Поцелуй фортуны - стр. 6
– Ты вспомнила? – яростно кричал Фабьен – так, что разбудил графиню, спавшую за перегородкой в той же избе, и даже их попутчиков, обосновавшихся в соседней комнате. – Что ты вспомнила? Говори! Говори, ну?!
Тогда он впервые ударил Анжель. Она рыдала безудержно, ничего не понимая, не зная, в чем провинилась, кому пожаловаться на судьбу и где искать утешения… и с тех пор эти опасные сны больше не посещали ее, хвала Пресвятой Деве. Ну что ей было с ними делать?!
А тот… чудовище-русский… он иногда мелькал в сновидениях: широкие плечи, стремительная походка, растрепанные светло-русые волосы. Но она так и не видела его лица, и только иногда проблескивала улыбка и сияли серые глаза… ласковые, ох, какие ласковые глаза!
Но зачем бы Фабьен и маман стали лгать Анжель? Она должна верить им! А снам верить нельзя.
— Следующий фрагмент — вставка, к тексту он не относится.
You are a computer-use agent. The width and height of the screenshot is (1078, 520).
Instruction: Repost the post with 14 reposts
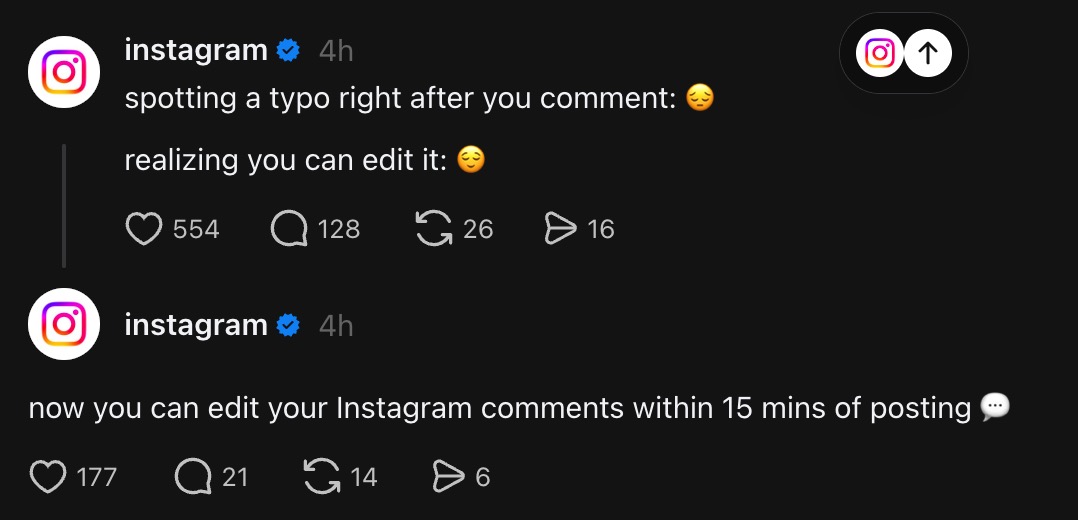tap(321, 477)
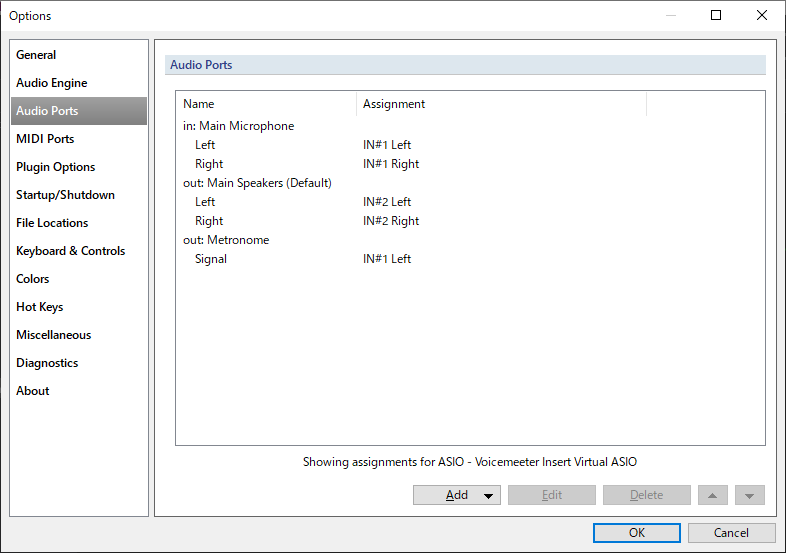The image size is (786, 553).
Task: Select the Startup/Shutdown category
Action: pos(65,195)
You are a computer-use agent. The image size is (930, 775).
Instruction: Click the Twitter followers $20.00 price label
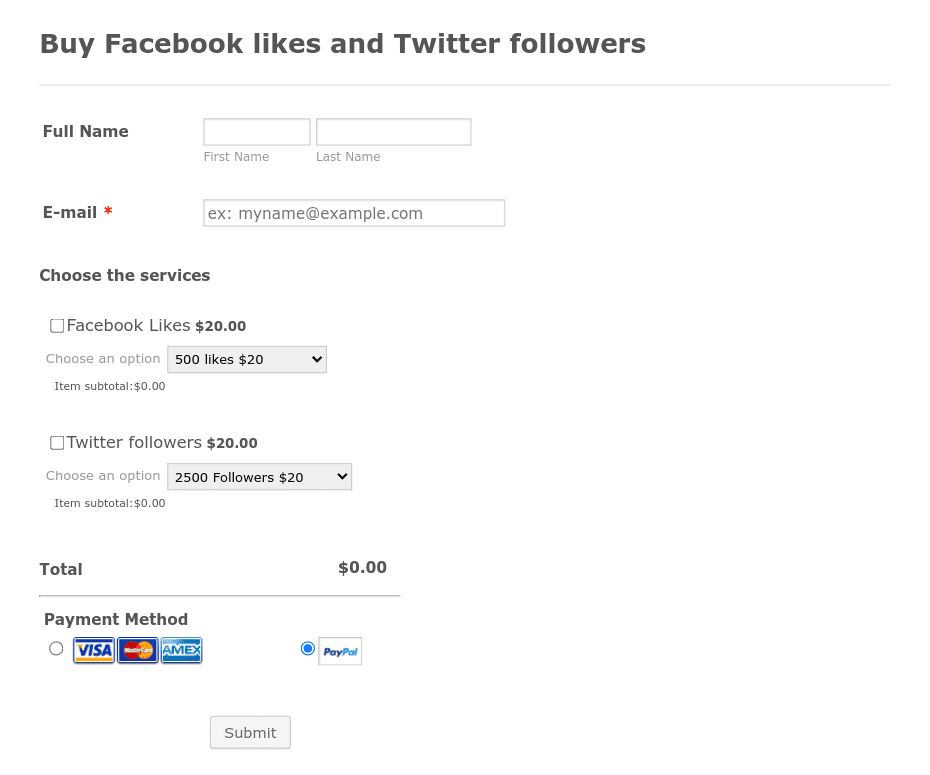(x=231, y=442)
Вот ведь иногда мучает Анжель кошмарное видение: человек с отрубленной головой (вместо нее фонтаном кровь бьет из шеи) делает три деревянных шага – и выходит из глубокой тьмы на яркий, слепяще-яркий лунный свет, и воздевает руки, словно зовет кого-то на помощь, и рушится наземь – так тяжело, что в ушах Анжель гудит еще долго после того, как она просыпается от своего крика…
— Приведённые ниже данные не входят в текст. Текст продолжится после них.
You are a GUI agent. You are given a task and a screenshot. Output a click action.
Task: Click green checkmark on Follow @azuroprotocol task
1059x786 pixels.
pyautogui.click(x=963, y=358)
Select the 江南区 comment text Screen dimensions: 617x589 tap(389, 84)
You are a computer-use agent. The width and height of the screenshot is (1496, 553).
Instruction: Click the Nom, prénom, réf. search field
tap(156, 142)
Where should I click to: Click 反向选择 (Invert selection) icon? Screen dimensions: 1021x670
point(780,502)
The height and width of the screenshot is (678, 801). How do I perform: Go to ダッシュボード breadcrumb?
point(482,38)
Но это было давно, еще в самом начале пути. Тогда Анжель боялась мертвых, да и не так уж много их валялось при дорогах; ну а потом, по мере того как свирепела зима и смелели русские казаки, их становилось все больше, и Анжель привыкла к торчащим из сугробов оледенелым конечностям. Путь становился все тяжелее, все холоднее и холоднее, ночи напролет они пытались согреться, вся жизнь сделалась сплошным неизбывным кошмаром, и явь превосходила ужасом любой, самый страшный сон! Тот, обезглавленный, больше не возникал в ее сновидениях. Анжель привыкла видеть кровь, раненых и умирающих; сердце ее застыло; замерзшая, оголодавшая плоть устала страдать; жизнь едва теплилась в ней… потому она и смотрела неподвижными глазами в заснеженную даль, словно и не слышала за грохотом пушечных выстрелов того одиночного пистолетного, прервавшего жизнь графа Фабьена д’Армонти и сделавшего ее вдовой.
Анжель думала, что судьбой ей предопределено застынуть в этом переломанном, перепаханном ядрами сосновом лесу, замерзнуть в сугробе, запорошенном белой смолистой сосновой щепой, но графиня наконец подняла косматую голову и, тяжело поднявшись, побрела вперед, даже не глянув на мертвого сына. Анжель с изумлением уставилась на нее, но сама помедлила лишь столько, сколько времени ей потребовалось, чтобы прикрыть тело Фабьена тремя траурно-зелеными сосновыми лапами, усеянными мелкими розовыми шишечками, – а потом, увязая в сугробах и едва выбираясь из них, пустилась догонять маман, недоумевая, куда это она так вдруг заспешила. Впрочем, алое закатное солнце уже почти сползло в синие мглистые тучи, так что самая пора была подумать о ночлеге.